Отец шатунов. Жизнь Юрия Мамлеева до гроба и после - Эдуард Лукоянов
Шрифт:
Интервал:
Закладка:
Так, Катя Корнилова, «подпольная царевна московских кружков, женщина лет двадцати семи с мягкими золотистыми волосами и лицом смелым и нежным», – это, несомненно, Лариса «Лорик» Пятницкая, журналистка и диссидентка, которая, по словам Мамлеева, была «вдохновительницей и аккумулятором всех тех идей, включая эзотерические, которые, как шаровая молния, проходили по Южинскому»[326]. Совершенно очевидно, кто скрывается под именем Венички Дорофеева, «автора прославленного мистического романа про алкоголиков», который «потерял единственную рукопись своей второй книги». Можно также с известной долей уверенности сказать, что прототипом эпизодического персонажа Сергея Потанина стал Игорь Холин. Об этом свидетельствуют намеки на то, что он участвовал в Великой Отечественной войне, а также описание его творческого метода:
Его поэзия <…> была оригинальна и доступна: в ней изображалась повседневная жизнь, но так, что она превращалась в гротеск, в сюрреализм. Точнее, сама жизнь была сюрреализмом, а не стихи. Стихи только с точностью часового механизма отмечали это – просто, экономно и выразительно. Такую поэзию, однако (ее окрестили «помойной» в официальной прессе), трудно было опубликовать: хотя она, как всякое искусство, скорее выводила из помойки, чем вводила в нее[327].

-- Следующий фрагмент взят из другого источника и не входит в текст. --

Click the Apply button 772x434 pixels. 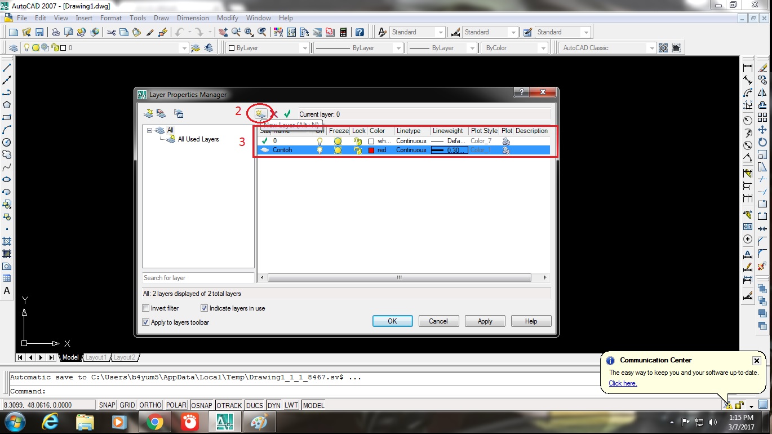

Куда сложнее идентифицировать, например, Глебушку Луканова, «пьяницу, который рисовал фантастические картины, напоминающие древние сказки». Под это расплывчатое определение подходят как минимум два художника-нонкоформиста: Александр Харитонов (я лично склоняюсь к этой версии) и Владимир Пятницкий, известный широкому читателю как соавтор «Веселых ребят» Псевдо-Хармса. Вполне возможно, что в одном персонаже Мамлеев изобразил обоих, и вполне возможно, что никого из них.
Другими героями «Московского гамбита» стали поэты Леонид Губанов и Валентин Провоторов, Елена Джемаль, мистик Владимир Степанов и многие другие звезды московского андеграунда. Однако Мамлеев вводит в повествование и тех, кто не оставил никакого следа даже в южинском микрокосме. Один из них, некто Константин Пучков – прототип Виктора Пахомова, бездомного эстета без паспорта и определенного рода занятий.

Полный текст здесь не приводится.